§ **ENTRIES SHOWN**
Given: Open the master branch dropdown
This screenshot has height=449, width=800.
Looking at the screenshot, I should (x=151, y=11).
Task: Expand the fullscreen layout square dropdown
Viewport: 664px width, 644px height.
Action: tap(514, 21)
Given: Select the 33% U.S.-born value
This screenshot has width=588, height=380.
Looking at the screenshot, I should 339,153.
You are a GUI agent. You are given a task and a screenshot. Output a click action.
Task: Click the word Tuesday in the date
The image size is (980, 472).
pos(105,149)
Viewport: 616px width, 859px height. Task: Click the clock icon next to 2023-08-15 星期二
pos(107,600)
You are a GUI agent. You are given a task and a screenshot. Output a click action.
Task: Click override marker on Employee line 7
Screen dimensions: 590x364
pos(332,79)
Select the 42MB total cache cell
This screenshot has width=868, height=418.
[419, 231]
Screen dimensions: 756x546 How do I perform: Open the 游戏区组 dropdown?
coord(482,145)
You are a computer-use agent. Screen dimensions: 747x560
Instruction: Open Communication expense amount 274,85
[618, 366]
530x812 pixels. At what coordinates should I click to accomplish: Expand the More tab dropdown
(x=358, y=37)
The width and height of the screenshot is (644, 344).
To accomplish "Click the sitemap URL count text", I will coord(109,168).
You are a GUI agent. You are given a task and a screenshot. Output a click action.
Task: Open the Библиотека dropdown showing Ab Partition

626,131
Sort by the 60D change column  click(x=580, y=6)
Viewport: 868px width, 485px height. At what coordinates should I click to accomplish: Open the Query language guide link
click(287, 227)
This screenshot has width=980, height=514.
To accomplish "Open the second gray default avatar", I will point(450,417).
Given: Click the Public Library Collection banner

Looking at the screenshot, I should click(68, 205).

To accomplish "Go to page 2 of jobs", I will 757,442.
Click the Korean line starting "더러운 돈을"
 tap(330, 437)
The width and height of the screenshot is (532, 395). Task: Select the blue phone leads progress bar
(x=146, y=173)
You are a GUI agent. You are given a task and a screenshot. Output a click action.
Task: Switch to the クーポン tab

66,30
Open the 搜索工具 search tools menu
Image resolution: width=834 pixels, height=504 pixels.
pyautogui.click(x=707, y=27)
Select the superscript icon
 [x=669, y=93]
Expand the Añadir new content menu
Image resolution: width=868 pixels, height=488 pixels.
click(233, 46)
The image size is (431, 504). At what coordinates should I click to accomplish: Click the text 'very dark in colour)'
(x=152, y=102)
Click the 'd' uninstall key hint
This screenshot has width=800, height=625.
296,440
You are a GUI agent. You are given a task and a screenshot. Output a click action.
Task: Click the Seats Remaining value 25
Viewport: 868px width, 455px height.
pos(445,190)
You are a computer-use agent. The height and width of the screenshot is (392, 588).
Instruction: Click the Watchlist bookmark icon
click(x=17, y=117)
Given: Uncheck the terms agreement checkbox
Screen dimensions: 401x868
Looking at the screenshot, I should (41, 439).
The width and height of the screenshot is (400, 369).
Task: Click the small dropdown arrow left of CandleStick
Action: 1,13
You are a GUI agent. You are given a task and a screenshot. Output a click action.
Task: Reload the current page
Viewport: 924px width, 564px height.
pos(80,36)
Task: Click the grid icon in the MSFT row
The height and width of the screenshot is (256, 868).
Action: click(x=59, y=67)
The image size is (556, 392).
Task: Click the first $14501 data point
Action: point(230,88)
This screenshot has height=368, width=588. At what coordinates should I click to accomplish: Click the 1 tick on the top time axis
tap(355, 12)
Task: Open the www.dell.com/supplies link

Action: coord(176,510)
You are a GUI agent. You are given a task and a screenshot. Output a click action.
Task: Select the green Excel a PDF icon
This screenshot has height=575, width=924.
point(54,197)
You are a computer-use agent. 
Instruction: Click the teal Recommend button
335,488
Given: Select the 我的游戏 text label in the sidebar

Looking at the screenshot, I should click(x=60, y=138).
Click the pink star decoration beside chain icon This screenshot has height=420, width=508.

§ **DIRECTIONS**
Lines with the word "value" in them are the answer; report each one from the data.

§ **RESPONSE TO THIS TASK**
Given: Select the 33% U.S.-born value
Task: Click the Seats Remaining value 25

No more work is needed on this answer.